Controversies and debates
Clinically meaningful versus purely numerical accuracy
Critics note that two devices with similar MARD values can perform differently in clinically important situations. To address this, evaluators increasingly pair MARD with clinical risk assessments like the Clarke or Parkes error grids and with time-in-range data. From a market-friendly viewpoint, combining these metrics provides a more complete picture of a device’s value to patients and clinicians without over-reliance on a single statistic.
Regulation, innovation, and the weight given to MARD
Some observers argue that heavy emphasis on MARD in the regulatory or reimbursement pathways could prematurely slow innovation or raise barriers to entry for new technologies. Proponents of a pragmatic, innovation-oriented approach argue that MARD remains a useful, transparent benchmark among several, and should be complemented by real-world evidence and usability data rather than used as a single gatekeeper.

(Records taken from a dataset)
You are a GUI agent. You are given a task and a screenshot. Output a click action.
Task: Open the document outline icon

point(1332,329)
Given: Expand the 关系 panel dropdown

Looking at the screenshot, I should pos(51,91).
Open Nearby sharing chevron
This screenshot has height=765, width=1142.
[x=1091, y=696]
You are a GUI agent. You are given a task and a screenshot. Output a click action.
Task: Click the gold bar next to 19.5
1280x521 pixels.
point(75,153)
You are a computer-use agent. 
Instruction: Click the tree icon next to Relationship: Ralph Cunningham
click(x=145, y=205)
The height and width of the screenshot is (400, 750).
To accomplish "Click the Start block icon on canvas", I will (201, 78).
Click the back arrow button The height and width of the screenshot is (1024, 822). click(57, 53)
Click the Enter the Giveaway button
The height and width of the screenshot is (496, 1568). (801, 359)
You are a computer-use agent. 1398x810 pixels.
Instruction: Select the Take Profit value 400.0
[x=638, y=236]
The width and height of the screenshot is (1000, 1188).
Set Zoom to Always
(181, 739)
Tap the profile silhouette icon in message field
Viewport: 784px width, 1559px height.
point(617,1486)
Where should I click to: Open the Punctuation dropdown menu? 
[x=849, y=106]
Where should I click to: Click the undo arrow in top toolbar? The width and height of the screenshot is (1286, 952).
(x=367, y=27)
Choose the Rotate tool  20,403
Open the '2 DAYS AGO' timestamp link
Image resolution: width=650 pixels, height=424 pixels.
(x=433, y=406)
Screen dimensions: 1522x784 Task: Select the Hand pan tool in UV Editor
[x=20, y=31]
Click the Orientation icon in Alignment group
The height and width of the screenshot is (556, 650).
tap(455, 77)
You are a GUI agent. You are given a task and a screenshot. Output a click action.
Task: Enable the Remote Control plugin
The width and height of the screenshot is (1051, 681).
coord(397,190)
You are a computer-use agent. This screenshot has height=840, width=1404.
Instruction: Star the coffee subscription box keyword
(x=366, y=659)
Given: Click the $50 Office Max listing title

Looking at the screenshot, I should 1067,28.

### What you need to do
**1.** Please update the passage on MARD debates, starting with "Regulation, innovation, and" and going on through "a single gatekeeper.", so that "benchmark" is replaced by "yardstick".
**2.** Carry the passage on MARD debates forward from its final sentence.

### Results for each task
**1.**
Regulation, innovation, and the weight given to MARD
Some observers argue that heavy emphasis on MARD in the regulatory or reimbursement pathways could prematurely slow innovation or raise barriers to entry for new technologies. Proponents of a pragmatic, innovation-oriented approach argue that MARD remains a useful, transparent yardstick among several, and should be complemented by real-world evidence and usability data rather than used as a single gatekeeper.

**2.**
Real-world relevance versus controlled studies
Questions persist about how well MARD measured in tightly controlled studies translates to everyday use, where factors like sensor placement, user calibration, physical activity, and environmental conditions come into play. Advocates for a practical stance emphasize the importance of post-market surveillance and real-world performance metrics (such as time in range and user satisfaction) alongside MARD.
Alternatives and complements
- Error-grid analyses: Clarke Error Grid and Parkes Error Grid categorize readings by their potential clinical impact, offering context that a percentage value alone cannot provide.
- Time in range (time in range): reflects the proportion of time glucose levels stay within target bounds, aligning more directly with patient outcomes than a single accuracy statistic.
- Bland-Altman analysis: examines the agreement between two measurement methods across the measurement spectrum and can reveal systematic bias or limits of agreement.
- Regulatory standards: ISO 15197 and similar standards define accuracy requirements and testing protocols that influence device development and conformity assessment.
- Clinical outcome metrics: measures of variability, hypo-/hyperglycemia frequency, and patient-reported outcomes can illuminate how device accuracy translates into real-world benefit.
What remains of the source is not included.